Reputation: 3
I'm new to Tensorflow and I went through the beginner tutorial about MNIST (https://www.tensorflow.org/versions/r0.9/tutorials/mnist/beginners/index.html). It works fine with the given data, but it fails when I try to use my own. Here's an example of implementation where I'm trying to make the network learn addition (i,j) -> (i+j):
def generateData(n, r=100) :
inputData = []
outputData = []
for k in range(n):
i, j = random.randrange(0, r), random.randrange(0, r)
inputData.append([i, j])
outputData.append([i + j])
return inputData, outputData
x = tf.placeholder(tf.float32, [None, 2])
W = tf.Variable(tf.zeros([2, 1]))
b = tf.Variable(tf.zeros([1]))
y = tf.nn.softmax(tf.matmul(x, W) + b)
y_ = tf.placeholder(tf.float32, [None, 1])
cross_entropy = tf.reduce_mean(-tf.reduce_sum(y_ * tf.log(y), reduction_indices=[1]))
train_step = tf.train.GradientDescentOptimizer(0.5).minimize(cross_entropy)
init = tf.initialize_all_variables()
sess = tf.Session()
sess.run(init)
for i in range(10):
batch_xs, batch_ys = generateData(10)
sess.run(train_step, feed_dict={x: batch_xs, y_: batch_ys})
correct_prediction = tf.equal(tf.argmax(y,1), tf.argmax(y_,1))
accuracy = tf.reduce_mean(tf.cast(correct_prediction, tf.float32))
batch_xs, batch_ys = generateData(10)
print(sess.run(accuracy, feed_dict={x: batch_xs, y_: batch_ys}))
feed_dict = {x: batch_xs}
classification = sess.run(y, feed_dict)
print(classification)

• Exercise: Resume the TensorFlow forum post about learning addition, starting right after its last line of code.

• Material provided:

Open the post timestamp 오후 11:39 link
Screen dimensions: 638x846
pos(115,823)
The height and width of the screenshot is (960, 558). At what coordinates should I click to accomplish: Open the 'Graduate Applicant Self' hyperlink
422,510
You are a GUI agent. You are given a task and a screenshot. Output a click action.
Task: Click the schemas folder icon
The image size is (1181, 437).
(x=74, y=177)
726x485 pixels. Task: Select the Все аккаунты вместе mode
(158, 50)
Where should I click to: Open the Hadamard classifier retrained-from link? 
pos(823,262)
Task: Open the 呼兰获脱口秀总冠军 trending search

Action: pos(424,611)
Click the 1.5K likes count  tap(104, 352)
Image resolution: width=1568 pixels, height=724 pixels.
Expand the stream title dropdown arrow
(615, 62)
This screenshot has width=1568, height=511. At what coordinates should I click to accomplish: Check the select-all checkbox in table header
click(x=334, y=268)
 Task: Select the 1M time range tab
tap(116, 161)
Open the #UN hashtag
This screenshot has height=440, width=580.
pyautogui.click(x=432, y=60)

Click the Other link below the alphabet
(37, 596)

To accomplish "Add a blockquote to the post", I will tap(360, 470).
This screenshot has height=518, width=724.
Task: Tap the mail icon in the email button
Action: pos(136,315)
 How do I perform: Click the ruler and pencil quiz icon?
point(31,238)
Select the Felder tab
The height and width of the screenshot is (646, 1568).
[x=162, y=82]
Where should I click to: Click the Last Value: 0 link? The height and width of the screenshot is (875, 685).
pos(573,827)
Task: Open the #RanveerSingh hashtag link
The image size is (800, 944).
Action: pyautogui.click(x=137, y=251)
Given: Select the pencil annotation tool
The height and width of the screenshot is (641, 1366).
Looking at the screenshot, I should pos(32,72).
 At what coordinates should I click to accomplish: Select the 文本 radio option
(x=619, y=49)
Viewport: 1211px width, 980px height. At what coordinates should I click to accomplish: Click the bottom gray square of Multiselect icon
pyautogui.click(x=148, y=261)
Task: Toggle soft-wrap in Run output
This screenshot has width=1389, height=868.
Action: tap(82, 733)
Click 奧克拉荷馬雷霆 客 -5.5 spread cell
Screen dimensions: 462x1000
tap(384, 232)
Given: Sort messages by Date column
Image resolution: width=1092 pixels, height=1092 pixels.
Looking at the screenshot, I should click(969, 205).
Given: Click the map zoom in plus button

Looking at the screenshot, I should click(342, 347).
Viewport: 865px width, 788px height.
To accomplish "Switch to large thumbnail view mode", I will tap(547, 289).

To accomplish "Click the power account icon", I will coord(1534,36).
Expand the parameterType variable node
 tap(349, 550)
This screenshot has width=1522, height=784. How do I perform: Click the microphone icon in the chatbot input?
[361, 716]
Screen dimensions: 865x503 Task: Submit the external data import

• Reply:
As a result, I get 1.0 for accuracy and a vector of [1.0] for classification. An accuracy of 100% is possible since the model is really simple, but the prediction is clearly not. In fact, I get the exact same results if I replace the generated output data i+j by a random number. In such a case, there is no way I could have a 1.0 of accuracy. It is as if the network did not learn anything. Where is the problem ?
Upvotes: 0
Views: 110
Reputation: 1502
You are effectively trying to do linear regression, but you are using cross entropy loss, which is geared towards classification*. Try using a different loss function, e.g. squared_loss = tf.reduce_mean(tf.squared_distance(y, y_))
.
*Also, you are using the cross entropy loss in a wrong way. If you want to do classification with cross-entropy loss, you need to have one output neuron per class of your classification problem. In your code snippet above, you have a single output neuron (y
is of shape [None, 1]
), but 200 hypothetical classes if y
is the sum of two integers in the range from 0 to 100. Just to be clear, this particular problem should not be treated as a classification problem. I just wanted to point out this error in the code you provided.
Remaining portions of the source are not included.